# [SOLVED] Installing EAW Gold Pack



## bronzelong (Nov 11, 2009)

Hey there.

I recently bought the Empire at War Gold Pack. I do own the first orginal game Empire at war. Im pretty that isn't the problem tho. but whenever i put the disk into the computer it automactically goes to this screen.(utility broken img).

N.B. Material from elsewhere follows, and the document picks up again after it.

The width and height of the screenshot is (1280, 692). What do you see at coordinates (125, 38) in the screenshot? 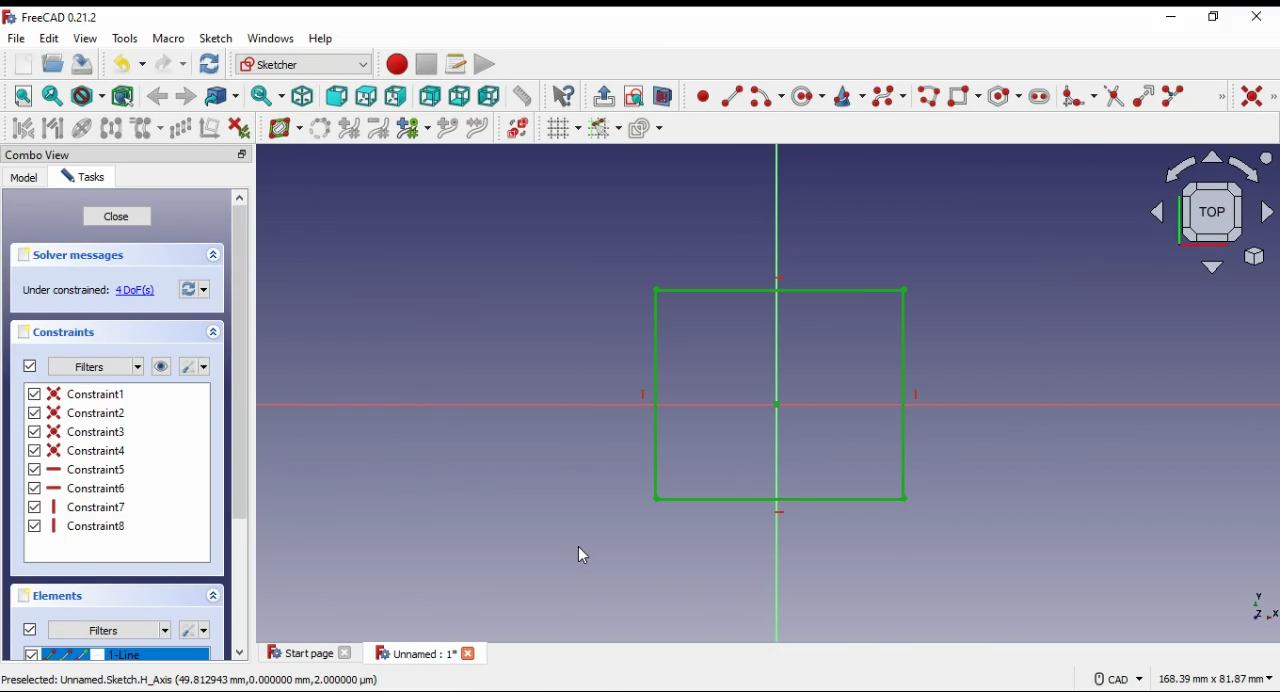
I see `tools` at bounding box center [125, 38].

I think it may have to do with the 1.5 patch update for the orginal game because it i started having trouble with the first game as well but i have tried uninstalling it hoping to take the patch with but apparently it doesn't. :4-dontkno 

Any thoughts?


----------



## bronzelong (Nov 11, 2009)

*Re: Installing EAW Gold Pack*

Now when i play the orginal one it doesnt work. i click to play the campaign, it immediately goes to the desktop and then D3D9 application comes up. what does that mean?


----------



## RockmasteR (Aug 10, 2007)

*Re: Installing EAW Gold Pack*

Hello and welcome to TSF
Empire at War is a bit old game, maybe it's not compatible with Vista
right click on the game's shortcut and choose Compatibility, select Windows XP SP2, also make sure to check "Run as Administrator"


----------



## bronzelong (Nov 11, 2009)

*Re: Installing EAW Gold Pack*

Awesome! it worked for the first game. Thanks!  but what the Gold pack? I still get the Game Launch stopped working thing for the Gold Pack.


----------



## bronzelong (Nov 11, 2009)

*Re: Installing EAW Gold Pack*

I got it to work. thanks for the tip about setting it to xp sp2 and administrator. i got the expansion to work  thanks again.


----------



## Lord Sirian (Jan 14, 2007)

*Re: Installing EAW Gold Pack*

Glad to hear it works, kindly mark the thread as solved. Have fun gaming.


----------